*** Data ***
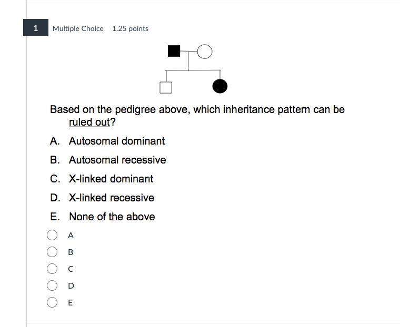Click the "Autosomal dominant" option text

tap(116, 141)
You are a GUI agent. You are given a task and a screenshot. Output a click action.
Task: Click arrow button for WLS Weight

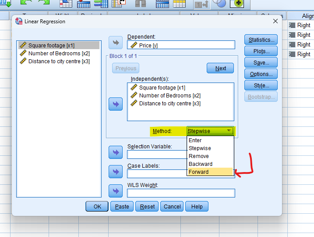pos(116,191)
*** End of Data ***
◆ **Work task**
Write out an exact reproduction of the lines from the line that holds "You are a GUI" to the bottom of the listing above, both ends included. Exclude pictures.

◆ **Written reply**
You are a GUI agent. You are given a task and a screenshot. Output a click action.
Task: Click arrow button for WLS Weight

pos(116,191)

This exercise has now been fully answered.